When you are getting divorced one of the stumbling blocks to reaching an agreed divorce financial settlement can be when either a husband or wife has received an inheritance or is likely to receive a substantial legacy in the future.
Family solicitor, Robin Charrot, looks at the topic of divorce and inheritance and offers advice on how the court sorts out divorce financial settlements involving inheritances.
For expert advice on divorce and family law call our team of specialist divorce lawyers or complete our online enquiry form.
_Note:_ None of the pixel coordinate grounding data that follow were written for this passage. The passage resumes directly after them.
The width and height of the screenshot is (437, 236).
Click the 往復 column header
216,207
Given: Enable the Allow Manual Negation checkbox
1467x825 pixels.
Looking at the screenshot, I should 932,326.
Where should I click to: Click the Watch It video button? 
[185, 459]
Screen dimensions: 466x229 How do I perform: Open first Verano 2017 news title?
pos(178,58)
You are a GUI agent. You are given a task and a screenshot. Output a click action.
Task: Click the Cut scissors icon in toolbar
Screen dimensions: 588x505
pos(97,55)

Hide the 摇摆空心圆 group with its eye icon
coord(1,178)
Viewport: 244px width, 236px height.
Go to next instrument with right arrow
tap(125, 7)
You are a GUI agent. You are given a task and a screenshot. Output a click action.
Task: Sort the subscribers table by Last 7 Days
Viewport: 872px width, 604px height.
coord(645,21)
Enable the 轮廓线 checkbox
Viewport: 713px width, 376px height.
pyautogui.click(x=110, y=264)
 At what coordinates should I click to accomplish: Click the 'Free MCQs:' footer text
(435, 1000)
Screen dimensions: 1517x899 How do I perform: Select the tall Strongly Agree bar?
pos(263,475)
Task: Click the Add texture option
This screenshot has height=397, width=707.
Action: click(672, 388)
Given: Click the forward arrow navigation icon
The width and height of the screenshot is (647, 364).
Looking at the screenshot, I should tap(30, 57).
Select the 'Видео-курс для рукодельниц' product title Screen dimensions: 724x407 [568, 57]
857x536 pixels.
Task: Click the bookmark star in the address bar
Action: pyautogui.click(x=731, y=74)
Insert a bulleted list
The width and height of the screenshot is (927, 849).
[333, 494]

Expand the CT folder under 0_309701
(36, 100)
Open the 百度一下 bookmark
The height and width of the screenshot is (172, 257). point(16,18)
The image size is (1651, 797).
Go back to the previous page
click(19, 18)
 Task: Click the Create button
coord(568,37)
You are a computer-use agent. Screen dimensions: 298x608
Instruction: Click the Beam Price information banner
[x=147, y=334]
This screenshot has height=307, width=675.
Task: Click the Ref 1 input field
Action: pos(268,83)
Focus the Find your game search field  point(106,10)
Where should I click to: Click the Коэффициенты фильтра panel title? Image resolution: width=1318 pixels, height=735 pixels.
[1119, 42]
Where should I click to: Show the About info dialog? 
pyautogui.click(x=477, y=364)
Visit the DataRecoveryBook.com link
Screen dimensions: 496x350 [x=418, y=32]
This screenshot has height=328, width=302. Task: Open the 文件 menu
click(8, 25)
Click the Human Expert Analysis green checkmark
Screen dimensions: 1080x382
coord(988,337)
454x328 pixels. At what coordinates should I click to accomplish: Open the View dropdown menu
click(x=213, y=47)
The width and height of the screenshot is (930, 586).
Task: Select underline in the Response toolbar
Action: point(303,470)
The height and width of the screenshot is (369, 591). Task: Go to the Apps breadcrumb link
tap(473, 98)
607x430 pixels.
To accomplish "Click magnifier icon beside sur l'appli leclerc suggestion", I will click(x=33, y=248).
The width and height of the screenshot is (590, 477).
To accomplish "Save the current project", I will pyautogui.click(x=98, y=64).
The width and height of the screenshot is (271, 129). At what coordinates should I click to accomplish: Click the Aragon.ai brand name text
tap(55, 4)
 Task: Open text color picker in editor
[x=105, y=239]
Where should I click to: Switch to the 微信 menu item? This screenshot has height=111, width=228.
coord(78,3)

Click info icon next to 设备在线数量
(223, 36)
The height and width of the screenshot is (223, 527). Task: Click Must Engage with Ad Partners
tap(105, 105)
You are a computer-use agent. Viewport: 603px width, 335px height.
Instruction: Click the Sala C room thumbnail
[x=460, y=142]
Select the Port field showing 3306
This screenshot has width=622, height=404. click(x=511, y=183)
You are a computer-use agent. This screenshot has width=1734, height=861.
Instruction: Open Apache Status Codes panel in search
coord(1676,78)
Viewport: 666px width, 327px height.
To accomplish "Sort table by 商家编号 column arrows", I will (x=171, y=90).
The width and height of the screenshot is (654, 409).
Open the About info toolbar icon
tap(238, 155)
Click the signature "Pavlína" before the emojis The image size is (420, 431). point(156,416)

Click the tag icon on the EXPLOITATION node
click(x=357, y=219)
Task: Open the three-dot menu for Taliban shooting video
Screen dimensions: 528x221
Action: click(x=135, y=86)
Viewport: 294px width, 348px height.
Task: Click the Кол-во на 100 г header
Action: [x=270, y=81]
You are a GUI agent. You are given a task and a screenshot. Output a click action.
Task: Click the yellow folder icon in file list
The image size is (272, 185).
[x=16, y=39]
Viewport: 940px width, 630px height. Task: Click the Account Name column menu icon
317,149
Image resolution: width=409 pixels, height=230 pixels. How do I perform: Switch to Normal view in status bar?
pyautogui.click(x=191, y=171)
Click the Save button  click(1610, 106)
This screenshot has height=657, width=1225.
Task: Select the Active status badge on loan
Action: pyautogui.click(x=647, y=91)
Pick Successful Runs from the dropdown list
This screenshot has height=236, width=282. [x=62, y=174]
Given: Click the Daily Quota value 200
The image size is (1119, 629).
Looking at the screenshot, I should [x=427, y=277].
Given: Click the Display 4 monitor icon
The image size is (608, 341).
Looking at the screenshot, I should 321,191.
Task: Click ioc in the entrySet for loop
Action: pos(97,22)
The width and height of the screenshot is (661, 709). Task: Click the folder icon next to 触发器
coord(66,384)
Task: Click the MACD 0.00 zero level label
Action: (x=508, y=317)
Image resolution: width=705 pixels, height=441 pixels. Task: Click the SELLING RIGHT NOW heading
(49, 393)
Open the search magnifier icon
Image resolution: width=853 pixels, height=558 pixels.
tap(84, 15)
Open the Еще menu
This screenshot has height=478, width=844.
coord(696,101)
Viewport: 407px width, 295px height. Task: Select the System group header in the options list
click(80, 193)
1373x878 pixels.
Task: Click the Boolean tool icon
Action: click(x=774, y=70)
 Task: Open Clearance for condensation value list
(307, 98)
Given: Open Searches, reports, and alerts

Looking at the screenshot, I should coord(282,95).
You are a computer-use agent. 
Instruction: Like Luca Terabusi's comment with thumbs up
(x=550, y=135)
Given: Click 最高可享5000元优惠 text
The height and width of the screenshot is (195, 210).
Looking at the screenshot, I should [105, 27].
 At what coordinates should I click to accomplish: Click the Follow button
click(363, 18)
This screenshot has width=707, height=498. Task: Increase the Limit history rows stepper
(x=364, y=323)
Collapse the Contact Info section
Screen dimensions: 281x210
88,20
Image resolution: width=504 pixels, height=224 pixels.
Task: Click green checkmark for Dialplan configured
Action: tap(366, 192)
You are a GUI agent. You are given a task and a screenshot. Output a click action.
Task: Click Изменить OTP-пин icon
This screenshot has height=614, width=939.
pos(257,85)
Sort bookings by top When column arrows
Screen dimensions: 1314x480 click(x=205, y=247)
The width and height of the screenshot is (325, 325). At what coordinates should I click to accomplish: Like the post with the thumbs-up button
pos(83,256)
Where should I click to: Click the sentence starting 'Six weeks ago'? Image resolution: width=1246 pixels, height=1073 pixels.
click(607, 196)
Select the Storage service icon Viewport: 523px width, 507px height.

Protecting inheritance from divorce
There are ways to protect an inheritance from divorce if you have not already received an inheritance. Examples include:
Signing a prenuptial agreement – a prenuptial agreement only works if you are engaged and have not yet got married
Signing a postnuptial agreement – the agreement can ringfence the inheritance or can be comprehensive and set out your agreed divorce financial settlement in the event of a separation. A postnuptial agreement only works if there are safeguards in place to protect both husband and wife, such as financial disclosure and the taking of independent legal advice
The creation of a discretionary trust – this is only effective if you have not yet received your inheritance and requires specialist private client and estate planning advice
Keeping an inheritance separate – if you have received an inheritance then one way of trying to keep it out of any future divorce financial settlement is to not share the money. This does not always work as it will depend on the extent of your other assets, the length of your marriage, and several other factors. Keeping the inheritance separate means retaining the money in a sole account and not putting it into a joint account or using it to pay off the mortgage on the family home or to invest in the family business. The court may decide to treat a non-shared inheritance as a non-marital asset. This means that the court will not share the inheritance as part of the divorce financial settlement unless it is necessary to do so because otherwise needs cannot be met
Family law solicitors recognise that keeping an inheritance separate may conflict with financial advice or tax advice. For example, financially it may be best to pay off the mortgage on the family home rather than keep your inheritance in an account or in investments in your sole name. Alternatively, from a tax point of view, it may be best to make use of your ISA allowance and the ISA allowance of your husband or wife. The legal and financial and tax advice is all correct but it looks at the issue from different angles. Professional help can then assist you to work out the option that best suits your needs and priorities.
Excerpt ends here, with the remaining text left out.